Par : Jacques Charlemagne1
Le projet « La Route de l’Esclave » lancé par l’UNESCO en 1994 ne peut pas rester une initiative de mémoire inoffensive. C’est un appel à se lever, comprendre, dénoncer et combattre toutes les formes de domination, qu’elles proviennent du système esclavagiste ou qu’elles persistent aujourd’hui sous des formes modernes. Le titre du projet : « La Route de l’Esclave : Résistances, Liberté, Héritage. » Voici une analyse critique et révolutionnaire de son sens profond — car sans lien avec la lutte des masses, il ne sera qu’un lavage de mains suivi d’un essuyage au sol.
L’UNESCO affirme vouloir : Documenter et partager la mémoire de l’esclavage et de la traite négrière à travers le monde, surtout dans l’espace atlantique où des millions d’Africains ont été kidnappés, enchaînés, transportés dans les cales des navires, et vendus comme marchandises ;
- Honorer les résistances des peuples réduits en esclavage et valoriser les contributions de la diaspora africaine ;
- Éduquer contre le racisme et les discriminations, en exposant les conséquences toujours vivantes du système esclavagiste.
Ils bâtissent des musées, posent des plaques commémoratives, organisent des conférences internationales… Mais si tous ces efforts ne sont pas articulés à une lutte anticapitaliste, anti-impérialiste et anticolonialiste, alors ce projet devient simplement une mémoire esthétisée pour les élites, sans transformation réelle pour les peuples concernés.
────────
Consignes de travail :: Dans l'extrait sur La Route de l'Esclave, recopiez tout ce qui va de « L’UNESCO affirme vouloir » jusqu'à « les peuples concernés. » en renommant « musées » en « mémoriaux ».
────────
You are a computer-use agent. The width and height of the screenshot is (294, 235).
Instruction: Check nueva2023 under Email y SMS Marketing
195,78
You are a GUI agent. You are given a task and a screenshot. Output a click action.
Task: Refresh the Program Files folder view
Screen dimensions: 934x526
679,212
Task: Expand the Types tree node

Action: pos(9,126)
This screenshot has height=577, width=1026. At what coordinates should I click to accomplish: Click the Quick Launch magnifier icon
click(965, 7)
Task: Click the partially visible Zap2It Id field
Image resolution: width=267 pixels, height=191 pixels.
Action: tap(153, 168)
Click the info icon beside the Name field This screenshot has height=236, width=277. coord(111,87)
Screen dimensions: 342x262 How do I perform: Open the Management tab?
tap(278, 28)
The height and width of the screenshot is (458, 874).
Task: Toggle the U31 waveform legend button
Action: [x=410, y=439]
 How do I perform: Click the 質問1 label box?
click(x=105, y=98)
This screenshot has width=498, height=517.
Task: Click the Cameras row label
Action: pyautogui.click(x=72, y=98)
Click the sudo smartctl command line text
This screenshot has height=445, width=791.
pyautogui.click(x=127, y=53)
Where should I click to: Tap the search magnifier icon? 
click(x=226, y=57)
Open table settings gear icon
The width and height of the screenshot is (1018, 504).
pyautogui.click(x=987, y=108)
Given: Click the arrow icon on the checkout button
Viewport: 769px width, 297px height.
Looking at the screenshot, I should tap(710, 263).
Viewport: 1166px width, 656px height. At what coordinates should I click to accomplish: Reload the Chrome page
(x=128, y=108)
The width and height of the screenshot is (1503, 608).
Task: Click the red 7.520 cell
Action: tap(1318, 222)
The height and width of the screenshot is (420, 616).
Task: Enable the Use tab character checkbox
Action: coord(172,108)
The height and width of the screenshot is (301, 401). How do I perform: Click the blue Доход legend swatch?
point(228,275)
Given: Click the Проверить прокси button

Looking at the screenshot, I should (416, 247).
────────
Résultat de la tâche ::
L’UNESCO affirme vouloir : Documenter et partager la mémoire de l’esclavage et de la traite négrière à travers le monde, surtout dans l’espace atlantique où des millions d’Africains ont été kidnappés, enchaînés, transportés dans les cales des navires, et vendus comme marchandises ;
- Honorer les résistances des peuples réduits en esclavage et valoriser les contributions de la diaspora africaine ;
- Éduquer contre le racisme et les discriminations, en exposant les conséquences toujours vivantes du système esclavagiste.
Ils bâtissent des mémoriaux, posent des plaques commémoratives, organisent des conférences internationales… Mais si tous ces efforts ne sont pas articulés à une lutte anticapitaliste, anti-impérialiste et anticolonialiste, alors ce projet devient simplement une mémoire esthétisée pour les élites, sans transformation réelle pour les peuples concernés.